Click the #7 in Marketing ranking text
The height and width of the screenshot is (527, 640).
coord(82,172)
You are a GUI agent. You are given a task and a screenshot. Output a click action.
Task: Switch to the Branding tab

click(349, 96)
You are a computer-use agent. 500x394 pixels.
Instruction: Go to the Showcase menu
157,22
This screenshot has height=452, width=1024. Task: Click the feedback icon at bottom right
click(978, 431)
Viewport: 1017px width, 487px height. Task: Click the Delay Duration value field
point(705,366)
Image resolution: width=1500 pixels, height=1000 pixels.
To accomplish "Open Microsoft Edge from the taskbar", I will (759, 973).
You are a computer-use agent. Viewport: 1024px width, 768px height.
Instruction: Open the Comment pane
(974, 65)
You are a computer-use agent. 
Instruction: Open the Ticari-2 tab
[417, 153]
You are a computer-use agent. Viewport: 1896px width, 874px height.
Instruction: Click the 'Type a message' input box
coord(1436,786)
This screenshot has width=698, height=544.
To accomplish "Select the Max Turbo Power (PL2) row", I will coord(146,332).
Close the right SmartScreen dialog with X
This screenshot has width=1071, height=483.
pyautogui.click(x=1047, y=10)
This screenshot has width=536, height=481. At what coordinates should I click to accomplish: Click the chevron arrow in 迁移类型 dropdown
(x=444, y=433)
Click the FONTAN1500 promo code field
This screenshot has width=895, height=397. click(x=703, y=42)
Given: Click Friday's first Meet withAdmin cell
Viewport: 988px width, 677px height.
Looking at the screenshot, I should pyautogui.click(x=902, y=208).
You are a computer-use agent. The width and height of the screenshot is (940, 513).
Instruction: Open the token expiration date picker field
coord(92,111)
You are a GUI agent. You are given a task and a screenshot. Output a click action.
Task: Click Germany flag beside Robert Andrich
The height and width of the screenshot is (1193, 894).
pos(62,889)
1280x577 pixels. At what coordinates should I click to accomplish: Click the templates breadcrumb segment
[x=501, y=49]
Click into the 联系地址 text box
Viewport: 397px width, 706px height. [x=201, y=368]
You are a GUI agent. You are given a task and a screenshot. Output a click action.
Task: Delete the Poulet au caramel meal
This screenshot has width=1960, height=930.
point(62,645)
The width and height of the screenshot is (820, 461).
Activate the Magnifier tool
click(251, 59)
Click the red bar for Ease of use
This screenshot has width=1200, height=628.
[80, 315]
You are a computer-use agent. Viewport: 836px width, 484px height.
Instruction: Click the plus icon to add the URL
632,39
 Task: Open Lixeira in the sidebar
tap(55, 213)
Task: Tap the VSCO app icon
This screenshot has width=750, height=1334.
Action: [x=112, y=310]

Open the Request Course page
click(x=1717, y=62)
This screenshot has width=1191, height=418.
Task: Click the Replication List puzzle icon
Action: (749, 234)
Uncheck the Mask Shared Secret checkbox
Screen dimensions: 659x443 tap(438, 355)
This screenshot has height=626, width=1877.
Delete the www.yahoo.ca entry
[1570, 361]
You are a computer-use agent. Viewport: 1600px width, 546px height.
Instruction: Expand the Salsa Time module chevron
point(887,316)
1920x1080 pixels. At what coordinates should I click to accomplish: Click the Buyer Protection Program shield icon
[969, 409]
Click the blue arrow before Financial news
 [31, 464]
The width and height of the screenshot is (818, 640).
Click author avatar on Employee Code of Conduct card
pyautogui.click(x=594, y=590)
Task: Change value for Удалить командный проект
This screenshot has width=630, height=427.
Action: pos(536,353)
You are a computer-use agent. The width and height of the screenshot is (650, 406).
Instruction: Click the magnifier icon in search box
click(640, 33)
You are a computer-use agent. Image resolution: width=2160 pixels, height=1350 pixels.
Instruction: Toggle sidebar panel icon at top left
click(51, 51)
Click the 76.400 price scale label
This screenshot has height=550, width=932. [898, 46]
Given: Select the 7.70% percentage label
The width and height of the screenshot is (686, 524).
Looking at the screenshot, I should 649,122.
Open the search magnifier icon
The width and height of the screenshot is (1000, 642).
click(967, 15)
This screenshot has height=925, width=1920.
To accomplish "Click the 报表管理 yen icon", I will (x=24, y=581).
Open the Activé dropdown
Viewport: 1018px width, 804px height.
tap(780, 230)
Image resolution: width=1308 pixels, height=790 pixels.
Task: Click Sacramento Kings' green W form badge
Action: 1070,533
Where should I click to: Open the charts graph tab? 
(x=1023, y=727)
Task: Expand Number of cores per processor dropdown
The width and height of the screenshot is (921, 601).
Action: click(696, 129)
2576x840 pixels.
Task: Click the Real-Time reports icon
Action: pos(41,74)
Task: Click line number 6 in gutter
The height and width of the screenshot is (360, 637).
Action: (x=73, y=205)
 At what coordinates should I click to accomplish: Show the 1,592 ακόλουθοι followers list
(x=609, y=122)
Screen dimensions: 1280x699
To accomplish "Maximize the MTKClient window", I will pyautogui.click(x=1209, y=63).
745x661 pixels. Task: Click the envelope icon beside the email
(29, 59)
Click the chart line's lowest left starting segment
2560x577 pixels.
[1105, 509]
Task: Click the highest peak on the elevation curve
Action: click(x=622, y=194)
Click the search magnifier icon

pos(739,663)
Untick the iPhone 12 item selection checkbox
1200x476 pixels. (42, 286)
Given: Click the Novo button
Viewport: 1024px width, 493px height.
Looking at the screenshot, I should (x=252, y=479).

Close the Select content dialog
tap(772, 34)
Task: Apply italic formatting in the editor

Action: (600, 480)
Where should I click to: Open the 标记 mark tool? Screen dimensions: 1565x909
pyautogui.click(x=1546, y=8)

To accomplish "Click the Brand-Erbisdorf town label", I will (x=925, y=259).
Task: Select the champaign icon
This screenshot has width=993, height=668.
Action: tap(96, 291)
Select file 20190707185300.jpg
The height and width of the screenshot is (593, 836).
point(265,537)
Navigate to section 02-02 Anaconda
■ ■ ■ ■ ■ ■ ■
## ACTIVITY
Copy out each line of the listing that contains the word "computer".

## ANSWER TO THE EXERCISE
You are a computer-use agent. 500x394 pixels.
You are a computer-use agent. Viewport: 1024px width, 768px height.
You are a computer-use agent. 
You are a computer-use agent. Viewport: 1896px width, 874px height.
You are a computer-use agent. The width and height of the screenshot is (940, 513).
You are a computer-use agent. Viewport: 836px width, 484px height.
You are a computer-use agent. Viewport: 1600px width, 546px height.
You are a computer-use agent. The width and height of the screenshot is (650, 406).
You are a computer-use agent. Image resolution: width=2160 pixels, height=1350 pixels.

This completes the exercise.